Fiction is dead. Mailer is an antique curiosity. The stakes are now too high and the time too short. What, O what, does Eudora Welty have to say? Fuck that crowd. The only hope now is to swing hard with the right hand, while hanging onto sanity with the left. Politics will become a cockfight and reason will go by the boards. Ther will have to be somebody to carry the flag.
My concept of the new novel would have fit this situation, but now I see no hope for getting it done if, indeed, andy publishing houses survive the Nazi scramble that is sure to come. HOw could we have known, or even guessed? I think we have come to the point.
Send word, if you still exist.
-HST

" To weird to live, to rare to die"

Hunters wish for his ashes, Blow them out of a cannon on his ranch, “Owl Farm” in Woody Creek.
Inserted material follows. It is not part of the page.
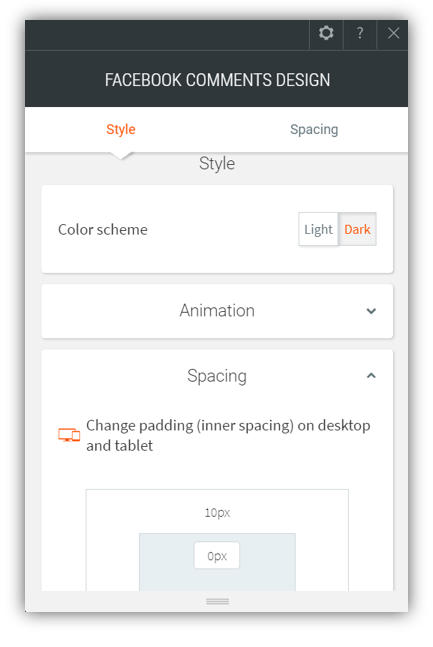This screenshot has width=433, height=647.
Task: Click the Style heading below tabs
Action: tap(217, 163)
Cool.

any idea yet if this is going to happen?
i trust u haven’t been overrun by a bunch of Hunter-Heads who wanted to make a pilgrimage to his ranch?
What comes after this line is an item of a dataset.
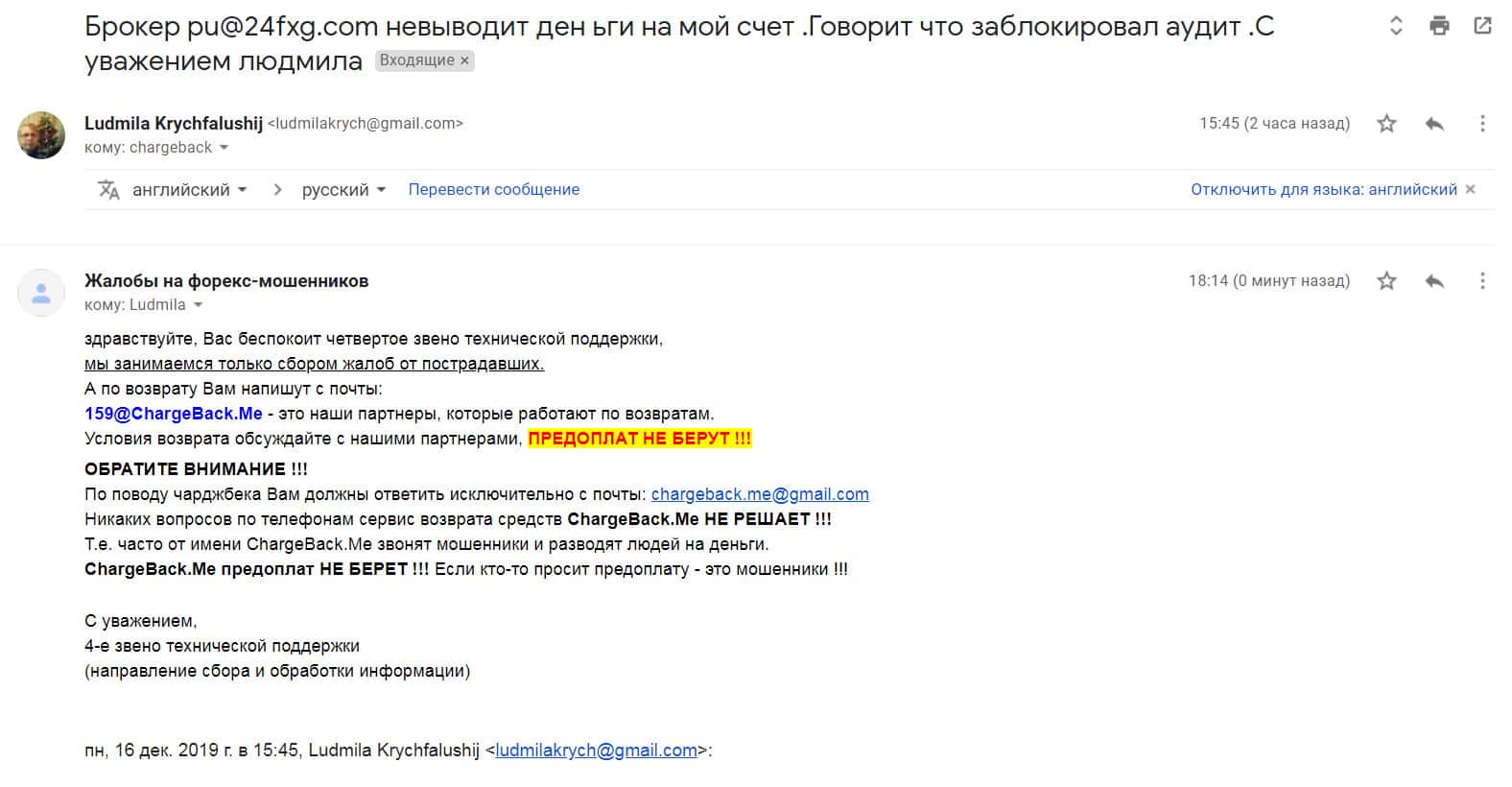The width and height of the screenshot is (1512, 787).
Task: Open the chargeback.me@gmail.com email link
Action: point(760,494)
saw this on the alternet tribute article

hunter pic.jpg

http://www.cnn.com/2005/SHOWBIZ/books/02/25/thompsondeath.wife.ap/index.html

i just got around to spending some bookshop vouchers i got for my birthday
i spent some of it on ‘Kingdom of Fear’, a biography written by hunter, about himself
but surely that should be an autobiography? i hear a shrill voice enquire
then, surely, u should be reading Enid Blyton

i ripped thru the intro and ‘author’s note’ over breakfast in a coffeeshop and managed to scare the waitress by guffawing like a maniac, more than once
it seems like fun so far, i’ll let u know how it turns out
to coin a phrase, i’ll

send word

:sunglasses:

it was every bit as stunning as i’d hoped it would be
i’m about to do a www.bookcrossing.com ‘controlled release’ of the book to a juggling friend of mine in exchange for a bio on Che

but the main reason i dug out this thread is because it’s Hunter’s birthday today
he would’ve been 66
i think we should give him some Karl Rove for his birthday

Dave,

Thanks for the Rove words.

Regarding Hunter, I was just thinking: Does he seem uniquely American to you, from S Africa?